My plot is missing HUGE chunks.
Some plot-eating monster has come along and gobbled huge mouthfuls of my story and left me with odd bits and pieces that don’t quite fit together.
Where are these missing pieces?
How am I supposed to find them?
In desperation I have started picking apart some of my favourite children’s books; painstakingly summarising each chapter in the hope that it will help me figure out how a plot is put together.
So far I have picked apart the following:
- James and the Giant Peach (Roald Dahl)
- The BFG (Roald Dahl)
- The Last Wild (Piers Torday)
- The Boy Who Swam with Piranhas (David Almond)

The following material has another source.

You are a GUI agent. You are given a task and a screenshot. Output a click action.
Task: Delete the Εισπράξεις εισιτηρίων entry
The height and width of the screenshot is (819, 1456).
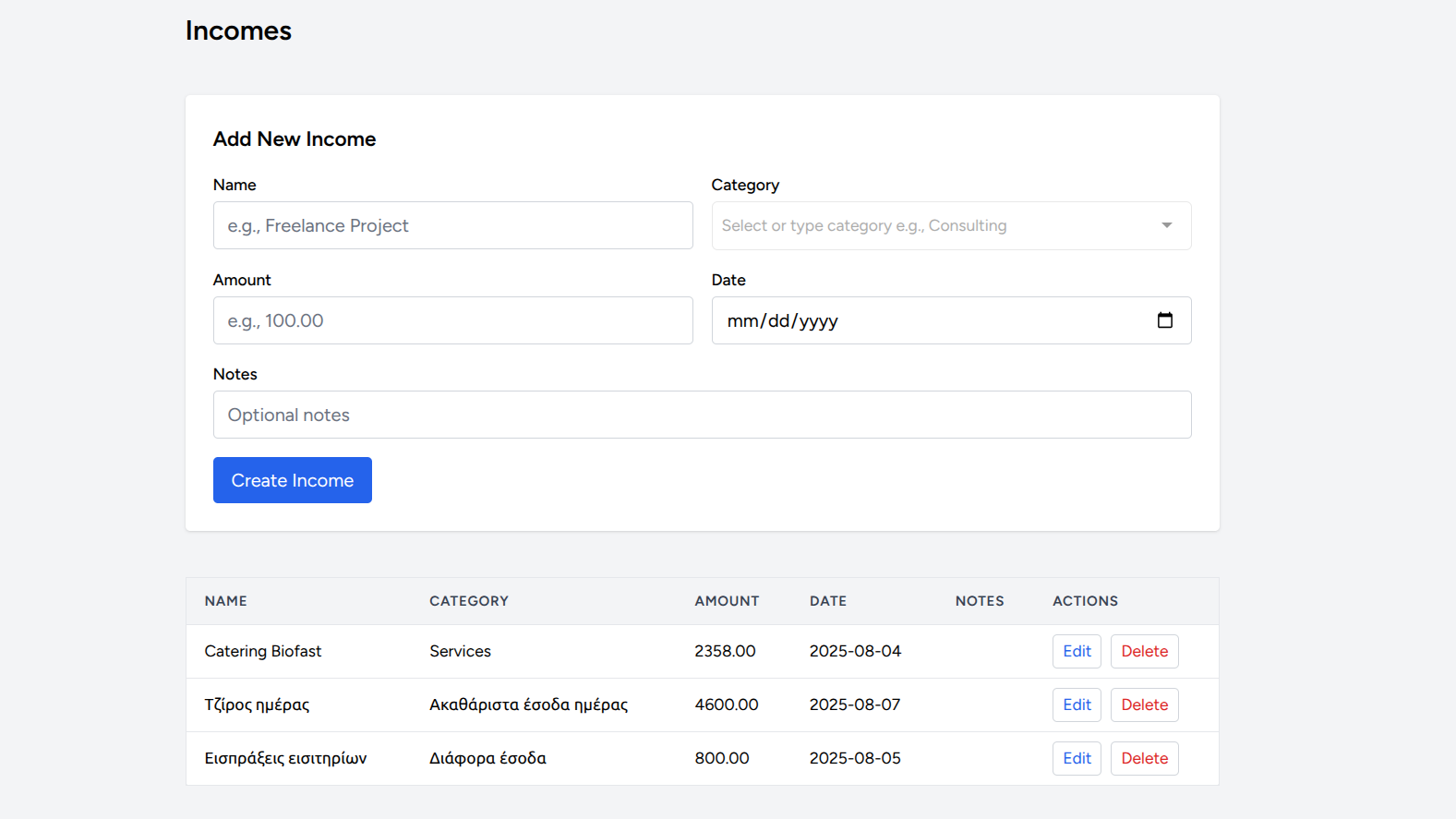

- Inkheart (Conellia Funke)
It’s a risky strategy which can only end in one of two ways:
I come down with a severe case of Unworthiness and realise I was nuts to ever think I could ever write anything. Ever. The End.
I come down with a severe case of Genius, fire off the rest of the book in one evening, and skip off into the sunset with my manuscript tucked under my arm.

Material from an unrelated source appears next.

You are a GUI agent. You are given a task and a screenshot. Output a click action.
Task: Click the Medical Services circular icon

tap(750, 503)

Guess which one has happened?
Luckily I’m in good company. David Walliams started re-reading the books he had loved as a child in preparation for writing his first children’s novel The Boy in the Dress:
“I devoured Stig of the Dump, Peter Pan, Alice in Wonderland, The Lion, the Witch and the Wardrobe and – my absolute favourite – Charlie and the Chocolate Factory. This last one instantly made me want to give up writing. It was perfect.”
Hmm…maybe analysing children’s books isn’t such a great idea?
At least one good thing has emerged from this. Picking apart so many books has highlighted just how different they all are. Different voices. Different characters. Different plots.
There is no pattern. There is no magic formula. And that in itself is quite a liberating thought.
I’ve still got great chunks missing though.